Application of Imaging Approaches in Neuroprotection
Alan Koretsky, MD
Abstract not received in time for printing.
Strategic Challenges in Neuroprotective Drug Development
Christopher Gallen, MD PhD
Much of the power of modern medicine results from a core of important pharmaceuticals, biologicals and vaccines developed by the combined efforts of academicians, the pharmaceutical industry, government, clinical investigators and research subjects over the decades. The proliferation of potential therapeutic targets opened up by genomic and proteomic technologies, the ability of combinatorial chemistry to generate myriad test molecules and the development of high-throughput technologies to rapidly screen new molecules against new targets promises even more powerful therapies. Yet massive increases in Research and Development expenditures have not produced a proportional increase in new therapeutics developed. The relative dearth of new chemical entity introductions has raised significant concerns about the robustness of the pharmaceutical, biotech and vaccines industries. Despite intensive focus in recent years, CNS diseases - particularly neurodegenerative diseases - have been particularly prominent as a source for recurrent failures of new therapies – often late in development with great expense and potential risk to patients. Three key issues must be addressed to reduce costs and risks while enhancing speed and success rates:
Future development of neuroprotective compounds must incorporate the fact of high rates of failures into the strategy of CNS development by using technologies to aggressively test key sources of potential failure very early in development. Does the compound penetrate to the target organ? Does it mechanistically do what it is supposed to do? Does it produce biological activity? We should reject inadequate compounds early, without full clinical testing.

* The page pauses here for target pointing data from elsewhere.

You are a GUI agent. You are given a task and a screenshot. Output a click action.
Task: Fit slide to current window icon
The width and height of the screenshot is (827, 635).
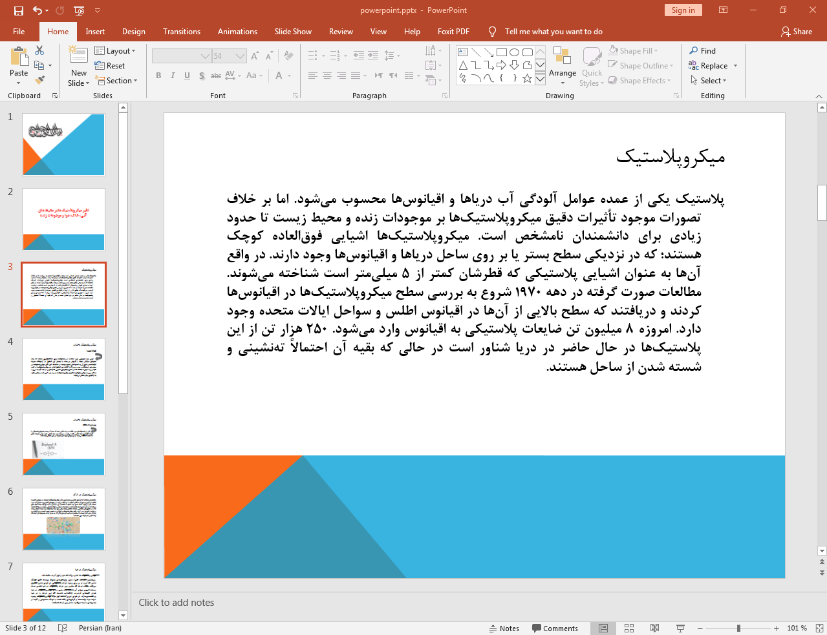(819, 628)
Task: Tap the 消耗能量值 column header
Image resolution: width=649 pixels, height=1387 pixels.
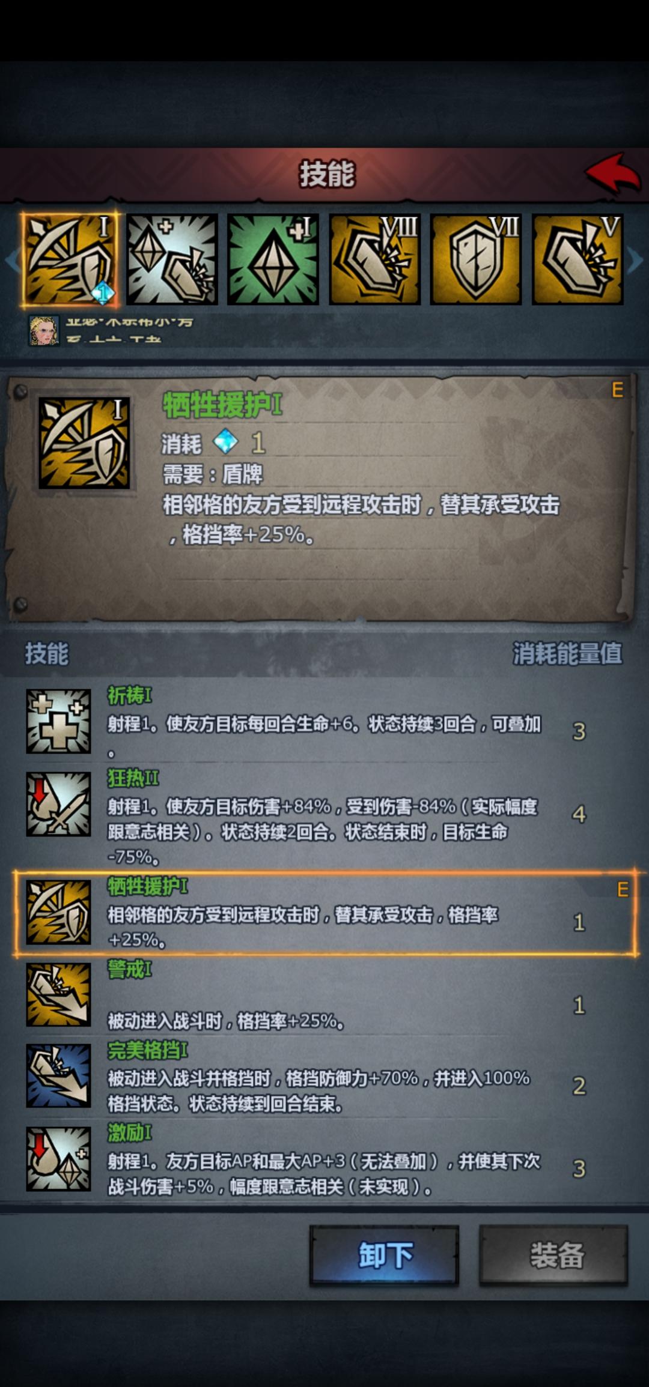Action: click(567, 653)
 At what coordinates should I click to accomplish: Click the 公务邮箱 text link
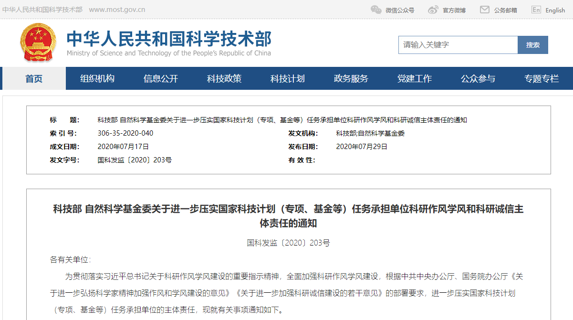click(x=505, y=10)
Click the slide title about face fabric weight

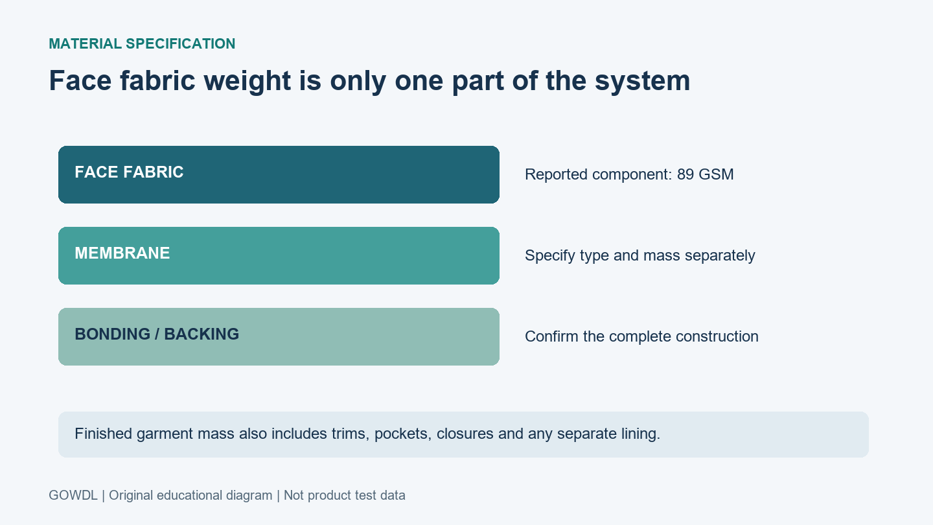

While approaches based on narrow therapeutic mechanisms are intellectually attractive, many effective compounds affect multiple mechanisms. Approaches using compounds with multi-mechanistic targets, possibly designed using inferences from disease models, may produce more robust therapies.
Technology and more effective management are a better source for time-savings in research than relying on guesswork on dose selection by skipping phase II.